The Panel issue is much more devious than I thought.

I tried to make a simple reproducer, and it worked fine.
Then I stripped my app down completely, and that too worked just fine.
Then I started with my app on --autoreload and piece by piece started removing stuff, making sure at every step the problem still occurred.

And then I restarted the server and it worked fine again.

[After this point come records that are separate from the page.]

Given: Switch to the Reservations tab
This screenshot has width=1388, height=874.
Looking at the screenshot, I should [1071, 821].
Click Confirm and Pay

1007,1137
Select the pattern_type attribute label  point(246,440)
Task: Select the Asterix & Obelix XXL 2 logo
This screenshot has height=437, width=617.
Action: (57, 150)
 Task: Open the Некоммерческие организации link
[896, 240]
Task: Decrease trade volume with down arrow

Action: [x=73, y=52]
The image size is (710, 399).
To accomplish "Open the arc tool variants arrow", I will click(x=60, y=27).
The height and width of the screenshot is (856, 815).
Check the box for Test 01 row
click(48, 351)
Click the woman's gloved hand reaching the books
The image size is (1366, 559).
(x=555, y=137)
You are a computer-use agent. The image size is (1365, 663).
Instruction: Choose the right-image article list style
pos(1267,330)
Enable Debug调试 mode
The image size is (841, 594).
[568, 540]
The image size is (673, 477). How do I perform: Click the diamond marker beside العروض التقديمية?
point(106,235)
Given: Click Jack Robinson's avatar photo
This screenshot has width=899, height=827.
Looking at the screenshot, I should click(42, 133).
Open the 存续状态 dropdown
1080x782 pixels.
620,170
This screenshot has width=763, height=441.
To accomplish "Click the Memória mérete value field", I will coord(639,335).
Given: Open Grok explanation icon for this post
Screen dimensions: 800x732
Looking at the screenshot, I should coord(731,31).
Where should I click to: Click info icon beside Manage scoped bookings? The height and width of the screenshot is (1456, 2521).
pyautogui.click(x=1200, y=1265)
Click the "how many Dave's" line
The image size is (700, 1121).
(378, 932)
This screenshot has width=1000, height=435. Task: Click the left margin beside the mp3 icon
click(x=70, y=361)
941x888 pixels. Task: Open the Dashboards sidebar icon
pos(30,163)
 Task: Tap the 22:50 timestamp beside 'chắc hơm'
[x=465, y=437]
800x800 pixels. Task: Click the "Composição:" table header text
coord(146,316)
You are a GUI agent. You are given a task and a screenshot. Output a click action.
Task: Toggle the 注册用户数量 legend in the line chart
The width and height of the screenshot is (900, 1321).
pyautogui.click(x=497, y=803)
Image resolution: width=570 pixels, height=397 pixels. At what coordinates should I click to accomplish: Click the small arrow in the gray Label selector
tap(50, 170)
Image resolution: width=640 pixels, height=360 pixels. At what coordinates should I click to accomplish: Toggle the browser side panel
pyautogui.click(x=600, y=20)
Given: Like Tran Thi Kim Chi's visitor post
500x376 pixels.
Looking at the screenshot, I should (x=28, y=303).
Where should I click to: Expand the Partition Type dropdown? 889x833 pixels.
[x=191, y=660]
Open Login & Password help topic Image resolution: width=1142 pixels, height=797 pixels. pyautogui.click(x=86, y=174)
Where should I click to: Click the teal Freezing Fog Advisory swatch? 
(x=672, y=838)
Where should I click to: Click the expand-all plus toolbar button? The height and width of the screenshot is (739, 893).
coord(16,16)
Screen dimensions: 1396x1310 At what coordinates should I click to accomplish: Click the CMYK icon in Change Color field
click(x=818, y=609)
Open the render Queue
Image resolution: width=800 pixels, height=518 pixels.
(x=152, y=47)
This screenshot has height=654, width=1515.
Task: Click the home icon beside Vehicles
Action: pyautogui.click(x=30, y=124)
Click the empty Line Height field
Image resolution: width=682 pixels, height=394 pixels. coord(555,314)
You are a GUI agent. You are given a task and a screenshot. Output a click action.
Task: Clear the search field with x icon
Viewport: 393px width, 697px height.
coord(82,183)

To be clear, on my app plot size does not work correctly on a fresh start of the server. But the reduced example that had extremely wrong plot sizes, suddenly started working after restarting the server.

I’m sorry, I am out of time right now to dive into an issue that requires stripping down my app bit by bit, restarting the server at every step, when the workaround is to just wrap the plot in an extra Row. Maybe another time… Or maybe if anyone has any clue what I should be looking for.

And uh… I guess
Bug 8: Panel autoreload does not fully reload the app somehow. No idea what is going on.

jbednar · April 4, 2022, 9:49pm

Thanks for those issues, though they could definitely be trimmed down more for us to be able to act on them. We’d have to do the same work as you would to try to strip things down bit by bit, and please remember that our work answering issues is on a volunteer basis, so any user who can do that work of pinpointing the problem is making a contribution for all users, letting us focus on actually fixing bugs.

For bug 8, Python itself is not all that great at hot reloading, because things that get defined get stuffed back into the same namespace. So it’s like out of order execution in Jupyter notebooks: often useful, but tricky to reason about and not to be considered reproducible.